Primary species candidates for the Cemdata18 database are available via CEMDATA_PRIMARIES:

# 3. Select primaries present in our species subset
dict_species = Dict(symbol(s) => s for s in species)
candidate_primaries = [dict_species[s] for s in CEMDATA_PRIMARIES if haskey(dict_species, s)]

A ChemicalSystem then computes both stoichiometric matrices at construction time:

cs = ChemicalSystem(species, candidate_primaries)
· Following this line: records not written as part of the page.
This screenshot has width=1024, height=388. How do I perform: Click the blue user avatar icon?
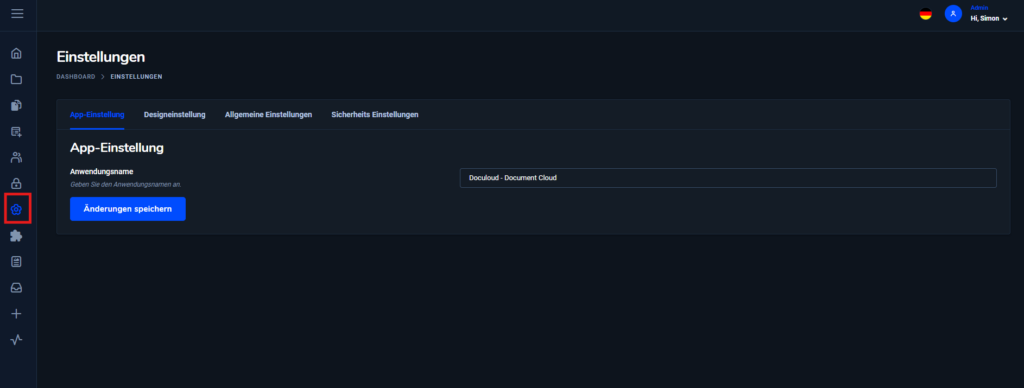953,14
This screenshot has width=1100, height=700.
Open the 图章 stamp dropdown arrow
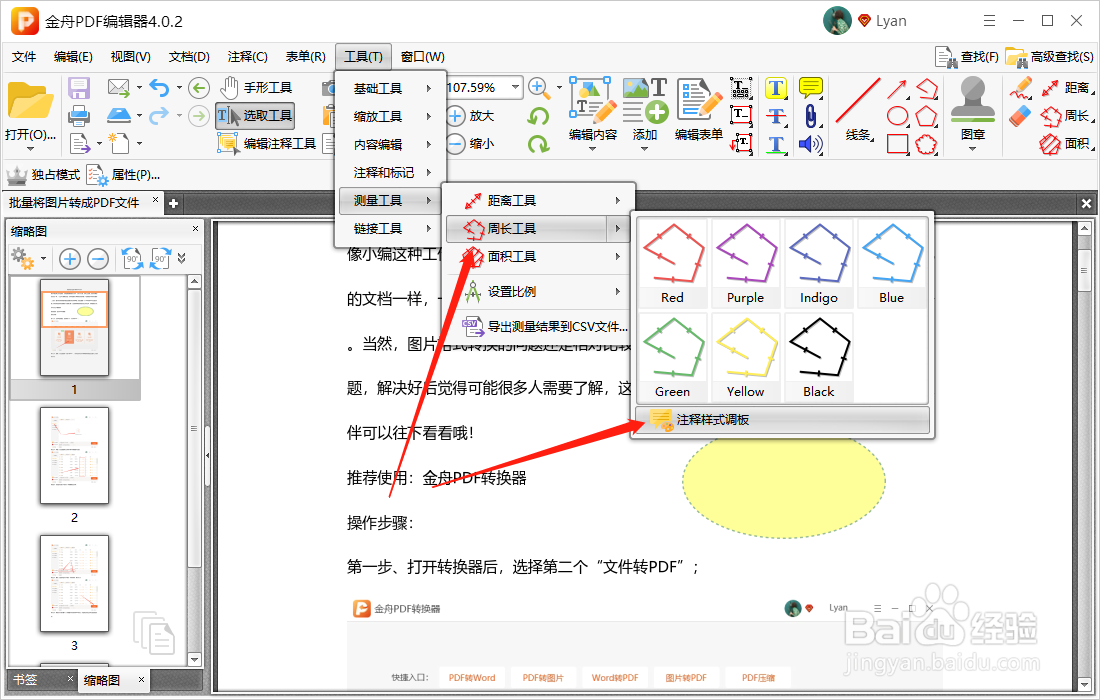coord(972,148)
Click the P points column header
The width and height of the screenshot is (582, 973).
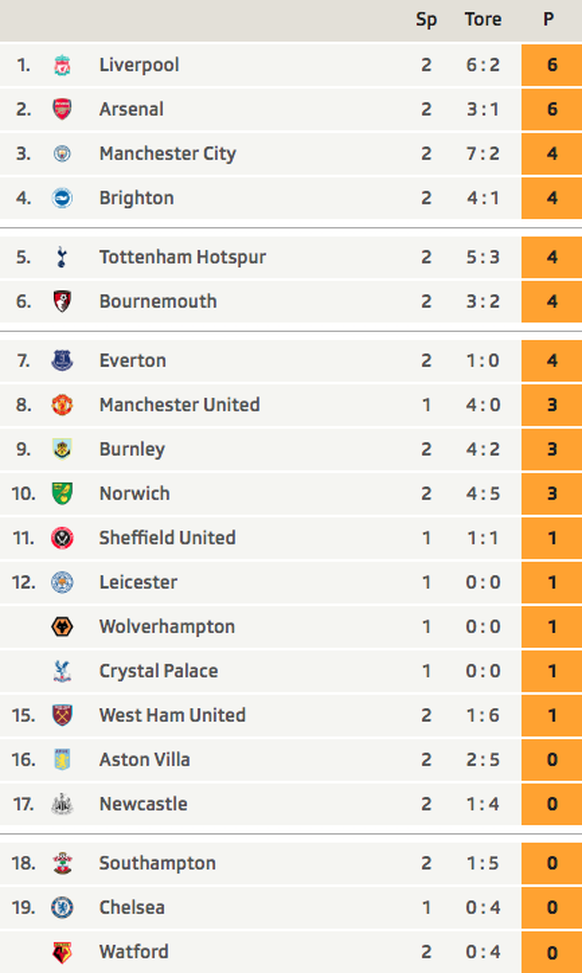(548, 19)
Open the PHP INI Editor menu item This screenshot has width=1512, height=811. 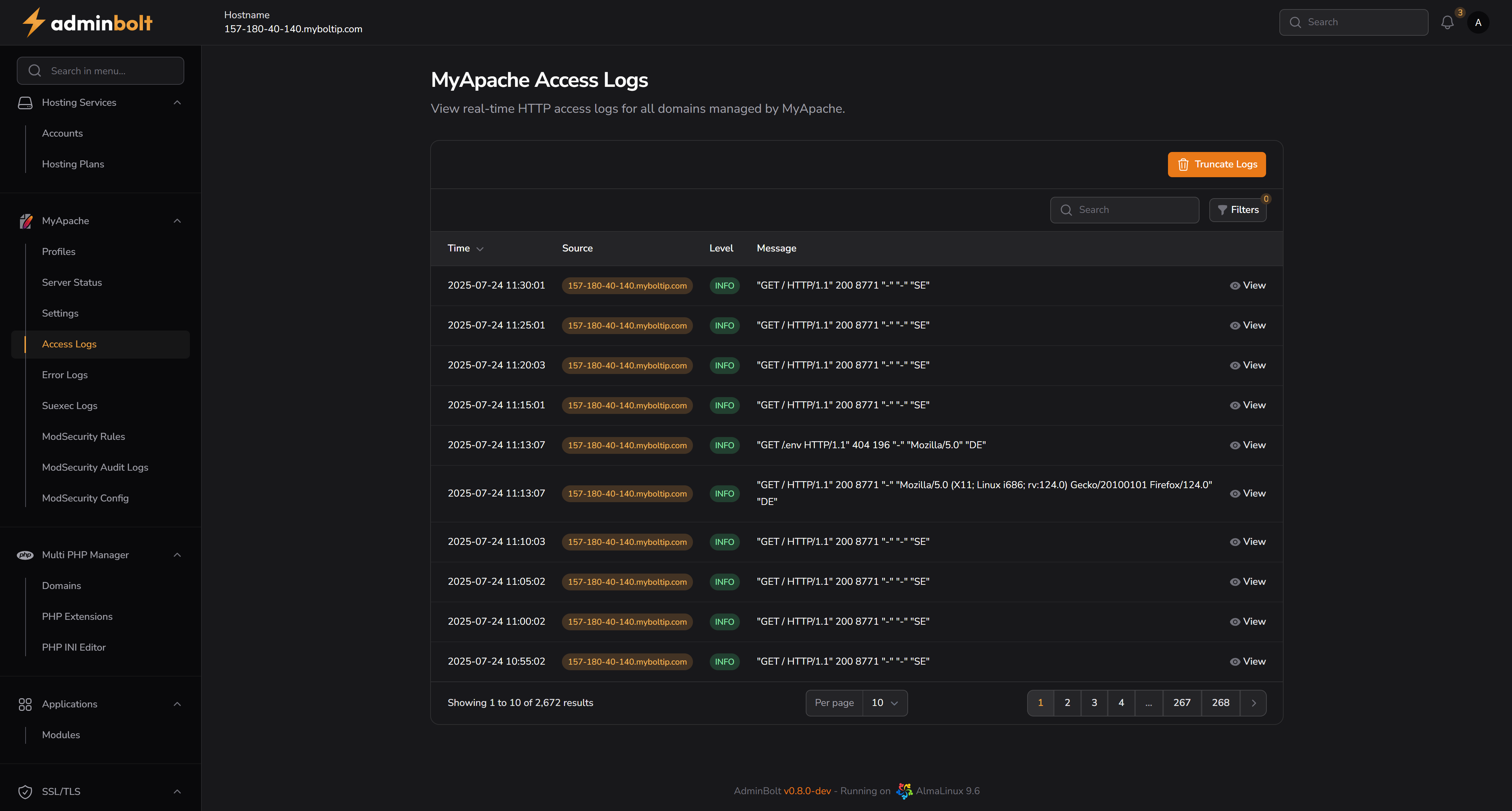tap(74, 647)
The stoichiometric matrices are then directly accessible as fields of the system:

cs.CSM   # canonical stoichiometric matrix (elements × species)
pprint(cs.CSM)
┌────┬──────┬──────┬────┬───────┬─────┬─────────────┐
│    │ H2O@ │ Ca+2 │ H+ │ CaOH+ │ OH- │ Portlandite │
├────┼──────┼──────┼────┼───────┼─────┼─────────────┤
│ Ca │      │    1 │    │     1 │     │           1 │
│  H │    2 │      │  1 │     1 │   1 │           2 │
│  O │    1 │      │    │     1 │   1 │           2 │
│ Zz │      │    2 │  1 │     1 │  -1 │             │
└────┴──────┴──────┴────┴───────┴─────┴─────────────┘
cs.SM    # stoichiometric matrix w.r.t. primaries
pprint(cs.SM)
┌──────┬──────┬──────┬────┬───────┬─────┬─────────────┐
│      │ H2O@ │ Ca+2 │ H+ │ CaOH+ │ OH- │ Portlandite │
├──────┼──────┼──────┼────┼───────┼─────┼─────────────┤
│ H2O@ │    1 │      │    │     1 │   1 │           2 │
│ Ca+2 │      │    1 │    │     1 │     │           1 │
│   H+ │      │      │  1 │    -1 │  -1 │          -2 │
└──────┴──────┴──────┴────┴───────┴─────┴─────────────┘

And independent reactions are reconstructed from cs.SM:

list_reactions = reactions(cs.SM)
3-element Vector{Reaction{Species{Int64}, Int64, Species{Int64}, Int64, Int64}}:
 H₂O@ + Ca²⁺ = Ca(OH)⁺ + H⁺
 H₂O@ = OH⁻ + H⁺
 2H₂O@ + Ca²⁺ = Ca(OH)₂ + 2H⁺
ChemicalSystem vs StoichMatrix

ChemicalSystem is the recommended entry point for equilibrium workflows: it holds the species list, reaction list, index maps and both stoichiometric matrices in one immutable object. StoichMatrix and CanonicalStoichMatrix remain available for standalone use when equilibrium solving is not needed.